Banyak nasihat-nasihat yang disampaikan anak pasangan (Alm) Rudiatun Andariyah dan (Alm) Sukowo itu pada pengajian dalam rangka Hari Kartini. Misalnya saja, orangtua supaya tidak hanya pandai menyuruh anak-anak untuk salat dan berbuat baik. Namun, orangtua supaya memberi contoh terlebih dahulu.
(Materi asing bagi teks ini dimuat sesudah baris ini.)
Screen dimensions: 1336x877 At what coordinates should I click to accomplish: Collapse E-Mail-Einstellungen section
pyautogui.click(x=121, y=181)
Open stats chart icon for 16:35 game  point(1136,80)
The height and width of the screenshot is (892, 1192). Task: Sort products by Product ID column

Pada kesempatan itu, jemaah yang hadir diajak menjadi suri teladan di dalam keluarga dan masyarakat. Suami Dwi Suranti itu memberikan penghargaan kepada salah satu anak, Albert yang maju dan menjawab pertanyaan demi pertanyaan dengan jujur.
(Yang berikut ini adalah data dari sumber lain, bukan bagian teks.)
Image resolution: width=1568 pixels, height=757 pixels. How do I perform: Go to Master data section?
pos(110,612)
Ayahnda Tazkia Nazhifa Asy Syahida, Daffa Jihadan Alhaqqi dan Zidan Mumtaza ‘Izulhaq itu kemudian memberi uang Rp 50.000. Selain mengajarkan soal memberi, Wuntat juga meminta uang itu nantinya dibagi juga kepada teman-teman Albert. Dia menginginkan Albert tidak pelit dengan uang tersebut.
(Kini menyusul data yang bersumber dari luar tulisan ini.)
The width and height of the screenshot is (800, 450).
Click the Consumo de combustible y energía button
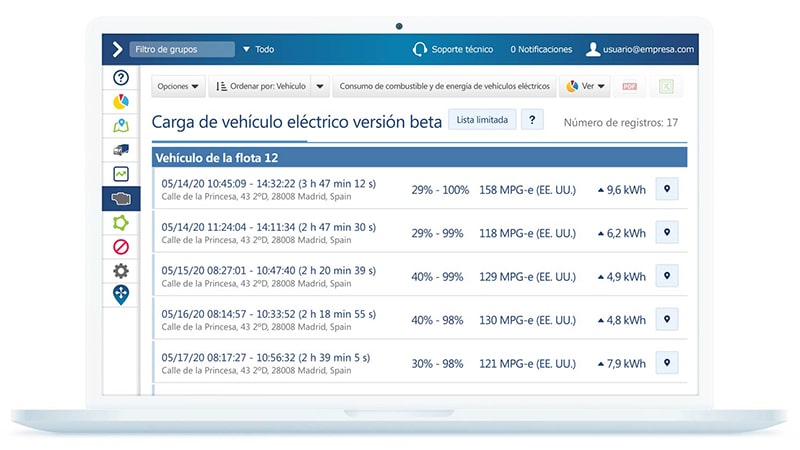445,87
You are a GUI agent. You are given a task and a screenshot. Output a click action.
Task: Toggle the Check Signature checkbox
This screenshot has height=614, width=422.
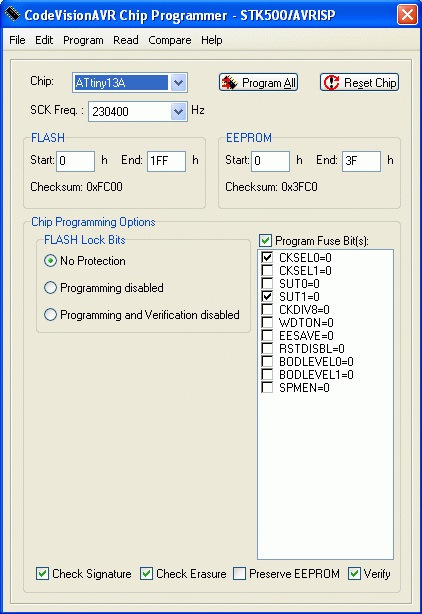click(42, 574)
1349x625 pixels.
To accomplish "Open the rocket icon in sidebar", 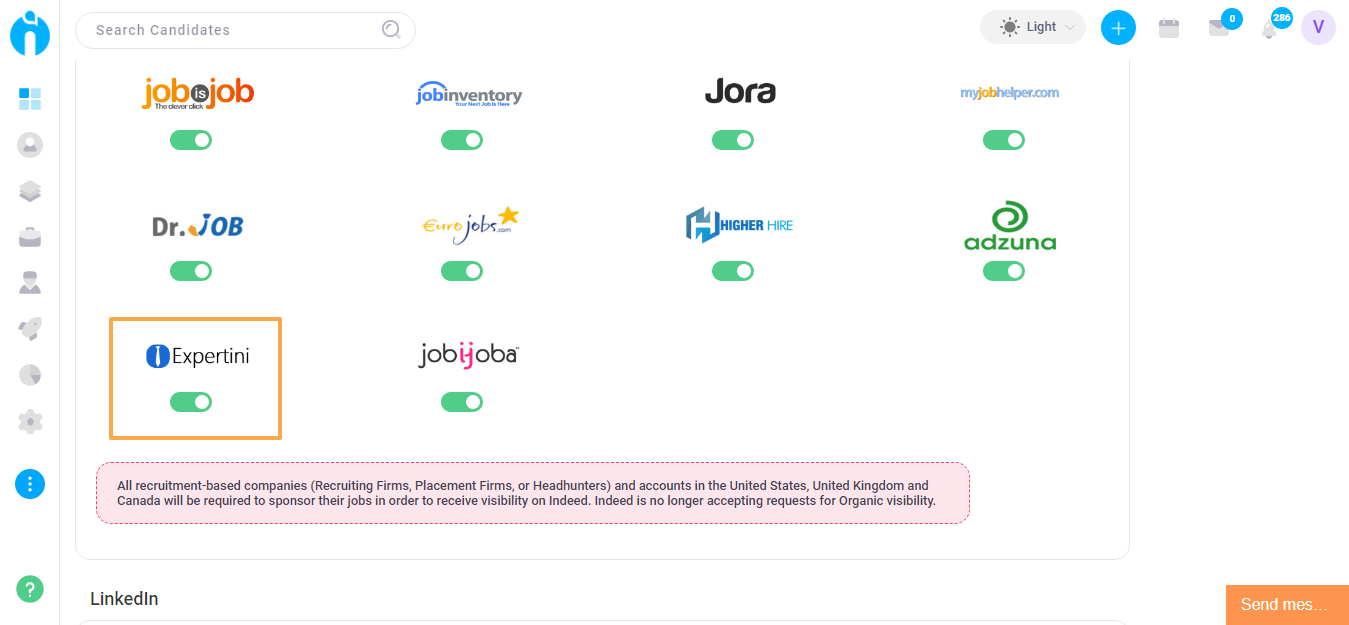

“Mendidik anak bukan hanya menjadi cerdas. Yang penting adalah otak cerdas, hati bersih dan amal lurus. Pikir, zikir dan amal,” jelasnya.
Lulusan SDN Jelobo 1, Wonosari, Klaten dan SMPN 2 Wonosari, Klaten itu merasa memiliki tanggung memberikan bekal kepada orangtua tentang pola pendidikan anak.
Tamatan SMAN Delanggu (sekarang SMA Wonosari) mendambakan generasi penerus bangsa ini bisa berubah. Alumnus PPAI Fakultas Dakwah IAIN Sunan Kalijaga (sekarang UIN Sunan Kalijaga) Jogja itu lebih banyak target memberikan materi pendidikan.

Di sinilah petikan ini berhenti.